Stated exercise — Reproduce every line of the material below verbatim, keeping its order, wording, spacing, and punctuation unchanged.

Data rows —

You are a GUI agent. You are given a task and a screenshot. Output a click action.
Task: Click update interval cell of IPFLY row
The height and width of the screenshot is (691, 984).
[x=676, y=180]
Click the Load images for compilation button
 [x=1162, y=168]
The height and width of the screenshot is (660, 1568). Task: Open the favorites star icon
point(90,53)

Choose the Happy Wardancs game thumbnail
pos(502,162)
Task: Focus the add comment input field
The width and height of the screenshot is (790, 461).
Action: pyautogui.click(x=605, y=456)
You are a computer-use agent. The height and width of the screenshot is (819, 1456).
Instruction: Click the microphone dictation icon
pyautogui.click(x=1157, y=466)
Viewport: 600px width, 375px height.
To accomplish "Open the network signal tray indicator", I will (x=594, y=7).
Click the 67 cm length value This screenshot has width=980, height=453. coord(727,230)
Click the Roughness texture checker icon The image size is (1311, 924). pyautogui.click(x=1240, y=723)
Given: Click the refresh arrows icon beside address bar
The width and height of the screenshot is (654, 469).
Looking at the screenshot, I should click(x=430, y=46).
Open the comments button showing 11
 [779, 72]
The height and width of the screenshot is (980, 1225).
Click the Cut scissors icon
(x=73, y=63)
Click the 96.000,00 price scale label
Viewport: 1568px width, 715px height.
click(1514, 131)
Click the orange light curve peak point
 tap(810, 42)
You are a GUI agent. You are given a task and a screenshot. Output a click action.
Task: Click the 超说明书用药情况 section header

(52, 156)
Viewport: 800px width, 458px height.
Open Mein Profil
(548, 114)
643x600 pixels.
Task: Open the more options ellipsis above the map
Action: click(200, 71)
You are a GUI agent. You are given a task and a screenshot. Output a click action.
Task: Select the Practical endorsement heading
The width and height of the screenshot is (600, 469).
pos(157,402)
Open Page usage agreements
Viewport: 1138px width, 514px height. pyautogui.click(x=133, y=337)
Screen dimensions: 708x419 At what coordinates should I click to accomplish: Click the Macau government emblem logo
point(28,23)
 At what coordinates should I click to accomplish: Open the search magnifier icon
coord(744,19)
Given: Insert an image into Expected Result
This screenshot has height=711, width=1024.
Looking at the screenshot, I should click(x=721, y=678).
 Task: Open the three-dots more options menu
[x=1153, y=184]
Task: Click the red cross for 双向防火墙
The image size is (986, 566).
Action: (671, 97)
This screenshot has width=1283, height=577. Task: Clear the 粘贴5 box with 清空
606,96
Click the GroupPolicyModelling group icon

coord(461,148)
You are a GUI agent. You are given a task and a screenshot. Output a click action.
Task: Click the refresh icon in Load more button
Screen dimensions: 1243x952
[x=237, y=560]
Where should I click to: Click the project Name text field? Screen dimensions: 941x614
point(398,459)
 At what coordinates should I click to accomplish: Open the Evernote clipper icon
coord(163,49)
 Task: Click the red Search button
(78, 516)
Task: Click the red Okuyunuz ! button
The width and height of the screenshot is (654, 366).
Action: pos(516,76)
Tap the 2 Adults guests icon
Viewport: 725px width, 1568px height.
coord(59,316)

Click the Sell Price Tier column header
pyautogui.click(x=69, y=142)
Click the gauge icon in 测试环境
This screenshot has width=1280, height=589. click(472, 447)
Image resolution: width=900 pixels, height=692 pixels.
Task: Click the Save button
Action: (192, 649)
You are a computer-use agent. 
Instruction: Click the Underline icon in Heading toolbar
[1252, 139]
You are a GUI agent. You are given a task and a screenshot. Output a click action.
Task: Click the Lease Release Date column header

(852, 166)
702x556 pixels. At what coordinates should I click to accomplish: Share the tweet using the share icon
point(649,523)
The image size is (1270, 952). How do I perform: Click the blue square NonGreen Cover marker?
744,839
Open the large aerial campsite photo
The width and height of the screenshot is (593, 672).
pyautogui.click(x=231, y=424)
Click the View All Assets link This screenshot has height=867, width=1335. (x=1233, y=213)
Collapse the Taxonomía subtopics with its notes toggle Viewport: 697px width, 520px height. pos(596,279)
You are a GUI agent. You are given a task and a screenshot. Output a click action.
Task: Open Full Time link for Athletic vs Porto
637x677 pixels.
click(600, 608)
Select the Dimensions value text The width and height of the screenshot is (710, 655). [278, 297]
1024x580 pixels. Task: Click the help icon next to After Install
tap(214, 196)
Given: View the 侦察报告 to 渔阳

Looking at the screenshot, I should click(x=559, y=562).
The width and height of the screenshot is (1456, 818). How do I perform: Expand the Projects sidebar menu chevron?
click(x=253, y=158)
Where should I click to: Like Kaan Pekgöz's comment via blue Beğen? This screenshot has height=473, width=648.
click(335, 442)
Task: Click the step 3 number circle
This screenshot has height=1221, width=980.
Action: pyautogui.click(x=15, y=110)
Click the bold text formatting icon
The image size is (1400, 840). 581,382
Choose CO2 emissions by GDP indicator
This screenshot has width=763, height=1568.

Complete answer —
You are a GUI agent. You are given a task and a screenshot. Output a click action.
Task: Click update interval cell of IPFLY row
The height and width of the screenshot is (691, 984).
[x=676, y=180]
Click the Load images for compilation button
 [x=1162, y=168]
The height and width of the screenshot is (660, 1568). Task: Open the favorites star icon
point(90,53)

Choose the Happy Wardancs game thumbnail
pos(502,162)
Task: Focus the add comment input field
The width and height of the screenshot is (790, 461).
Action: pyautogui.click(x=605, y=456)
You are a computer-use agent. The height and width of the screenshot is (819, 1456).
Instruction: Click the microphone dictation icon
pyautogui.click(x=1157, y=466)
Viewport: 600px width, 375px height.
To accomplish "Open the network signal tray indicator", I will (x=594, y=7).
Click the 67 cm length value This screenshot has width=980, height=453. coord(727,230)
Click the Roughness texture checker icon The image size is (1311, 924). pyautogui.click(x=1240, y=723)
Given: Click the refresh arrows icon beside address bar
The width and height of the screenshot is (654, 469).
Looking at the screenshot, I should click(x=430, y=46).
Open the comments button showing 11
 [779, 72]
The height and width of the screenshot is (980, 1225).
Click the Cut scissors icon
(x=73, y=63)
Click the 96.000,00 price scale label
Viewport: 1568px width, 715px height.
click(1514, 131)
Click the orange light curve peak point
 tap(810, 42)
You are a GUI agent. You are given a task and a screenshot. Output a click action.
Task: Click the 超说明书用药情况 section header

(52, 156)
Viewport: 800px width, 458px height.
Open Mein Profil
(548, 114)
643x600 pixels.
Task: Open the more options ellipsis above the map
Action: click(200, 71)
You are a GUI agent. You are given a task and a screenshot. Output a click action.
Task: Select the Practical endorsement heading
The width and height of the screenshot is (600, 469).
pos(157,402)
Open Page usage agreements
Viewport: 1138px width, 514px height. pyautogui.click(x=133, y=337)
Screen dimensions: 708x419 At what coordinates should I click to accomplish: Click the Macau government emblem logo
point(28,23)
 At what coordinates should I click to accomplish: Open the search magnifier icon
coord(744,19)
Given: Insert an image into Expected Result
This screenshot has height=711, width=1024.
Looking at the screenshot, I should click(x=721, y=678).
 Task: Open the three-dots more options menu
[x=1153, y=184]
Task: Click the red cross for 双向防火墙
The image size is (986, 566).
Action: (671, 97)
This screenshot has width=1283, height=577. Task: Clear the 粘贴5 box with 清空
606,96
Click the GroupPolicyModelling group icon

coord(461,148)
You are a GUI agent. You are given a task and a screenshot. Output a click action.
Task: Click the refresh icon in Load more button
Screen dimensions: 1243x952
[x=237, y=560]
Where should I click to: Click the project Name text field? Screen dimensions: 941x614
point(398,459)
 At what coordinates should I click to accomplish: Open the Evernote clipper icon
coord(163,49)
 Task: Click the red Search button
(78, 516)
Task: Click the red Okuyunuz ! button
The width and height of the screenshot is (654, 366).
Action: pos(516,76)
Tap the 2 Adults guests icon
Viewport: 725px width, 1568px height.
coord(59,316)

Click the Sell Price Tier column header
pyautogui.click(x=69, y=142)
Click the gauge icon in 测试环境
This screenshot has width=1280, height=589. click(472, 447)
Image resolution: width=900 pixels, height=692 pixels.
Task: Click the Save button
Action: (192, 649)
You are a computer-use agent. 
Instruction: Click the Underline icon in Heading toolbar
[1252, 139]
You are a GUI agent. You are given a task and a screenshot. Output a click action.
Task: Click the Lease Release Date column header

(852, 166)
702x556 pixels. At what coordinates should I click to accomplish: Share the tweet using the share icon
point(649,523)
The image size is (1270, 952). How do I perform: Click the blue square NonGreen Cover marker?
744,839
Open the large aerial campsite photo
The width and height of the screenshot is (593, 672).
pyautogui.click(x=231, y=424)
Click the View All Assets link This screenshot has height=867, width=1335. (x=1233, y=213)
Collapse the Taxonomía subtopics with its notes toggle Viewport: 697px width, 520px height. pos(596,279)
You are a GUI agent. You are given a task and a screenshot. Output a click action.
Task: Open Full Time link for Athletic vs Porto
637x677 pixels.
click(600, 608)
Select the Dimensions value text The width and height of the screenshot is (710, 655). [278, 297]
1024x580 pixels. Task: Click the help icon next to After Install
tap(214, 196)
Given: View the 侦察报告 to 渔阳

Looking at the screenshot, I should click(x=559, y=562).
The width and height of the screenshot is (1456, 818). How do I perform: Expand the Projects sidebar menu chevron?
click(x=253, y=158)
Where should I click to: Like Kaan Pekgöz's comment via blue Beğen? This screenshot has height=473, width=648.
click(335, 442)
Task: Click the step 3 number circle
This screenshot has height=1221, width=980.
Action: pyautogui.click(x=15, y=110)
Click the bold text formatting icon
The image size is (1400, 840). 581,382
Choose CO2 emissions by GDP indicator
This screenshot has width=763, height=1568.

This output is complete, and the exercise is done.